-- Begin Source text --

|
Authors: Davide Bonardo,
Paolo Baggia (Loquendo)
The Speech Synthesis Markup Language (SSML), the new standard way
of producing content to be spoken by a speech synthesis system,
is now a W3C Recommendation (see W3C
Press Release and Testimonials issued on September 8th 2004
or the full specification at www.w3.org/TR/speech-synthesis/).
SSML is an XML-based markup language, which is aimed at controlling
Text-To-Speech (TTS) for a variety of application contexts.
The functional and practical goal of a TTS engine is generating
spoken output from textual or XML-based documents, such
as SSML. TTS is not only useful for people suffering from visual
impairments to read texts and interact with computers, but also
for many applications that employ voice-output technologies.
For example, alarms or announcements (e.g. in a railway station),
interactive telephone services, information services (weather forecast,
traffic conditions, news...), banking, e-mail or fax reading, games,
etc. In all such diverse applications, TTS generates the right spoken
output corresponding to the message to be communicated. In many
cases, the use of TTS can replace recorded prompts from a professional
speaker a lengthy and costly aspect of voice services. Moreover,
TTS can be fine-grain controlled, by changing certain parameters
to improve and optimize acoustic rendering. SSML helps to specify
in detail how to utter a text, a paragraph, a sentence, a phrase,
or a single word.
To be SSML compliant is becoming a must for TTS engines and voice
platforms, because the SSML specification is part of a larger set
of markup specifications for voice browsers, called W3C Speech Interface
Framework, which has been finalized by the Voice
Browser Working Group. Even if the SSML is a "new"
markup language, it is already crucial in many contexts.
The Voice
Extendible Markup Language 2.0 - VoiceXML 2.0, which enables
Web-based development of speech applications, includes and extends
SSML for prompt messages in speech applications. In multimodal applications,
the SSML
is mandatory both for the Speech
Application Language Tags - SALT prompts and for the XHTML+Voice
- X+V language, which reuses a modularized VoiceXML embedded into
XHTML visual pages. The SSML is prescribed for prompts in the Synchronized
Multimedia Integration Language - SMIL and in the Media
Resource Control Protocol - MRCP interaction protocol.

-- End Source text --
-- Begin Provided data --

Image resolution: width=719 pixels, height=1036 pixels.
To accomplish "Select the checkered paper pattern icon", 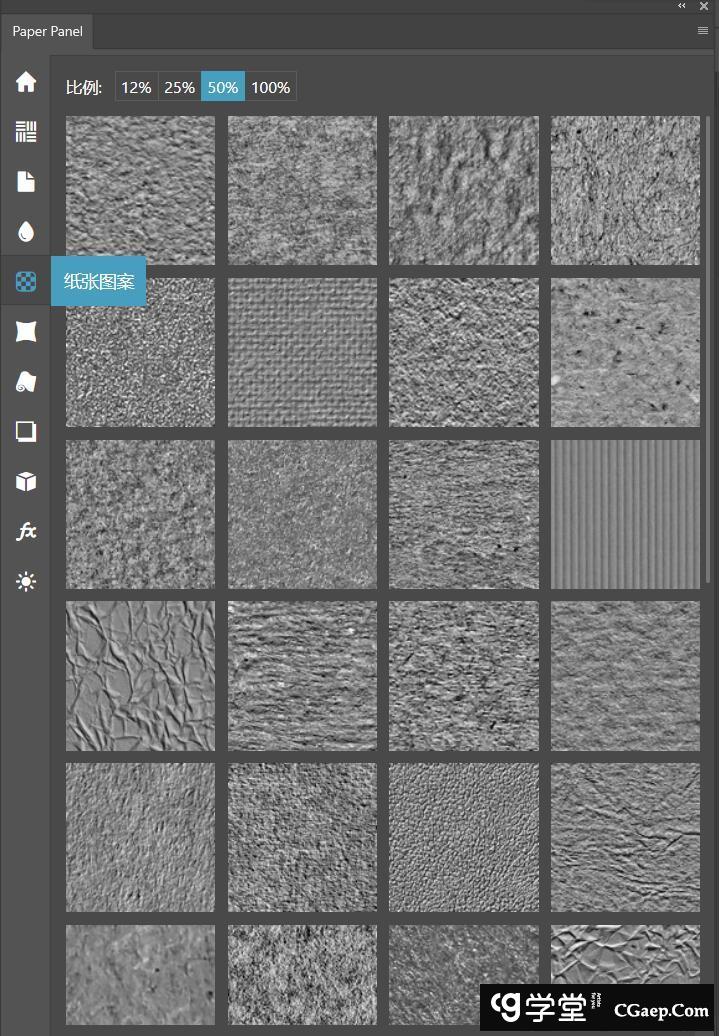I will coord(26,282).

-- End Provided data --

● **Tasks and exercises**:
#1 Name every language or protocol that the SSML article says includes, requires, or prescribes SSML.
#2 Summarize the SSML article in two sentences.

● **Answers**:
#1
- VoiceXML 2.0 (Voice Extendible Markup Language 2.0)
- SALT (Speech Application Language Tags)
- X+V (XHTML+Voice)
- SMIL (Synchronized Multimedia Integration Language)
- MRCP (Media Resource Control Protocol)

#2 SSML, an XML-based markup language for controlling text-to-speech output in a variety of application contexts, is now a W3C Recommendation. Compliance with it is becoming a must for TTS engines and voice platforms because it is part of the W3C Speech Interface Framework, and it is already included in or required by VoiceXML 2.0, SALT, X+V, SMIL and MRCP.